Most therapists agree that teenagers can be among the most difficult clients we see in our practice. They often refuse to attend sessions, refuse to speak when they do attend, swear at parents and therapists, and storm out of the room when they hear things they don't like. Difficult teenagers often argue head-to-head with adults, saying things like, "I'm not going to give them any respect if they don't give me respect," and "It's my life." At times such teenagers have thrown objects across the office. One particularly aggressive 12-year-old girl once threw her wooden-soled sandal directly at my face hollering, "I'm glad I'm not one of your kids!" Some teens are so direct that they come out and say, "There's nothing you (the therapist) or them (their parents) can do about me."

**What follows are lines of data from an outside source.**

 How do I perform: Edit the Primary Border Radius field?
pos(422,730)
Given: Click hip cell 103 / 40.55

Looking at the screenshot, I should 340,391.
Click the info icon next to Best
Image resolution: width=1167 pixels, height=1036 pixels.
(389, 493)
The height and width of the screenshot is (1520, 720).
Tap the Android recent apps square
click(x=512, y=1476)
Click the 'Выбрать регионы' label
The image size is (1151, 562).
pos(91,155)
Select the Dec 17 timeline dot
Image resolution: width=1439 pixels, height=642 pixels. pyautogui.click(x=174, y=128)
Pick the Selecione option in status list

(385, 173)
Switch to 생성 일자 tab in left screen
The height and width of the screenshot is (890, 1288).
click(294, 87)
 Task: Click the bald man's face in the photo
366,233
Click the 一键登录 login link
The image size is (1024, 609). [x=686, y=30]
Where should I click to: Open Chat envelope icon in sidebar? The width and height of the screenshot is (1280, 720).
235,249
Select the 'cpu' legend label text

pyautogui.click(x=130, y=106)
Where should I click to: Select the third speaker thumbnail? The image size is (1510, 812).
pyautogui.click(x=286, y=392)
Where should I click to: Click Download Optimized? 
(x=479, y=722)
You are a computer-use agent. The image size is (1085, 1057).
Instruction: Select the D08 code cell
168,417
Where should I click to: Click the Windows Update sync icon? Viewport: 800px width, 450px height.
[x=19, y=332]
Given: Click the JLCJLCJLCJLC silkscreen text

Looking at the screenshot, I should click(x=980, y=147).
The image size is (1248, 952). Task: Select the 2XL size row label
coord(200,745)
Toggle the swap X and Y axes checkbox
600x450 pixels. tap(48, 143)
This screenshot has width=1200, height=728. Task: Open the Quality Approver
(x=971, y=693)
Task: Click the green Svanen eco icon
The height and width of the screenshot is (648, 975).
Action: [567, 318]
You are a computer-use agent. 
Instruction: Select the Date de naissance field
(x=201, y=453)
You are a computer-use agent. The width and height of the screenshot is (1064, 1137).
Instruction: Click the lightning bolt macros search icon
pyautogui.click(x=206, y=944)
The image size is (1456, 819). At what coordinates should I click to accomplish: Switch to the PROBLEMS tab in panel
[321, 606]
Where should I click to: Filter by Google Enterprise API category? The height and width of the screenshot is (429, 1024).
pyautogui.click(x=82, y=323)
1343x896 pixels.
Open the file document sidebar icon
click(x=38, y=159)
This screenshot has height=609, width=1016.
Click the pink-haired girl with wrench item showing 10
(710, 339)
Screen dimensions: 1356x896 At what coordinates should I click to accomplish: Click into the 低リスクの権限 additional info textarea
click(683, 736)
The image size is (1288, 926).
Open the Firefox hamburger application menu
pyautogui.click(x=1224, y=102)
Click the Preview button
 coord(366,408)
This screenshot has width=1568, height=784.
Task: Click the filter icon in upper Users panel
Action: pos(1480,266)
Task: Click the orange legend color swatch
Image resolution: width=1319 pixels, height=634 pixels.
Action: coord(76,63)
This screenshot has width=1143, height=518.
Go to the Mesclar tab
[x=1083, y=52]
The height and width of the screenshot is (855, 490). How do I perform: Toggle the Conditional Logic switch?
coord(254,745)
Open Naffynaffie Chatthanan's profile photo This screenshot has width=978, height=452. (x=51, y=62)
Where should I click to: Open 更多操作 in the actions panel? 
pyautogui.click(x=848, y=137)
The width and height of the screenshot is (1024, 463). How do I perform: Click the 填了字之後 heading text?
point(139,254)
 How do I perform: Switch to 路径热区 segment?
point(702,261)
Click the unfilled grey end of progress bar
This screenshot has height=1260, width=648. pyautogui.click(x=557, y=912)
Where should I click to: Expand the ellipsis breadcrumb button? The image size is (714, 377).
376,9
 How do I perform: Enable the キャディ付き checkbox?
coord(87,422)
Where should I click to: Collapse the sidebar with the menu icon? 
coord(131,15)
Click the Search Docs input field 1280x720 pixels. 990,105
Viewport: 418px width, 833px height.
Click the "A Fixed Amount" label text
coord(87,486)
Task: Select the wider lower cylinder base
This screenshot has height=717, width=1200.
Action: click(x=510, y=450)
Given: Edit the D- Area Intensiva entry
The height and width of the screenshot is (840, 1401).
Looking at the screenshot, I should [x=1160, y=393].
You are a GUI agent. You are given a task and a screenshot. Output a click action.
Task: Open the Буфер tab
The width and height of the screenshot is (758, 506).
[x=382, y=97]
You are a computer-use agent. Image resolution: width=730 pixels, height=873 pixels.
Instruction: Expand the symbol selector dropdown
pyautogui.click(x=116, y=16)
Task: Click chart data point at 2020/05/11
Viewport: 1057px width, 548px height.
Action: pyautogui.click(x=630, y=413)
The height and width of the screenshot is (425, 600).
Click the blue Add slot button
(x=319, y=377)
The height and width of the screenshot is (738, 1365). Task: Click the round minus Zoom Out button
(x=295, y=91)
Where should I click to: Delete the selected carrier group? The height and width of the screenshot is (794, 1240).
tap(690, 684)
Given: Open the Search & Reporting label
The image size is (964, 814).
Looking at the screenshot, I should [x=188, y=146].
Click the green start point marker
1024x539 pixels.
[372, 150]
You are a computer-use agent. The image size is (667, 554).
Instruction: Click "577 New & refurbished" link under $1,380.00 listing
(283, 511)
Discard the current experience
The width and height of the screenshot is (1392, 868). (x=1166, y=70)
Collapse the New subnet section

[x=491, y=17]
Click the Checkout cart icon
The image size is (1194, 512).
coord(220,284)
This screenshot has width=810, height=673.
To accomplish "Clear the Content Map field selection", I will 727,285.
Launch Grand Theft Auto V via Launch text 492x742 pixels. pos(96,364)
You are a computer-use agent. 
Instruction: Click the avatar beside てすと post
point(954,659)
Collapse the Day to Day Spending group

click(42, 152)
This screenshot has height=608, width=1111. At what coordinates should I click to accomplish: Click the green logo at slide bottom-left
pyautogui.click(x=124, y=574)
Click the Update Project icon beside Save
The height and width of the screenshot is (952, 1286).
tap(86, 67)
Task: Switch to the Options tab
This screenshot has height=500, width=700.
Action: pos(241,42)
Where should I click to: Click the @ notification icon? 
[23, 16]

Any therapist treating domestic violence takes one look at a husband who is dominating and abusing his wife and recognizes that he exercises power over her. Yet, when a teenager threatens, dominates by shouting and imposing guilt and controls her parents by threatening to run away, too many therapists fail to realize that abuse is going on.
Adolescent and preadolescent behavior begins at younger ages as our culture educates them more rapidly. As psychologist David Elkind pointed out decades ago, children are growing up more quickly and losing their childhoods too early in our fast-moving society. As teenagers become adult-like at earlier ages, they see themselves as "equal" to…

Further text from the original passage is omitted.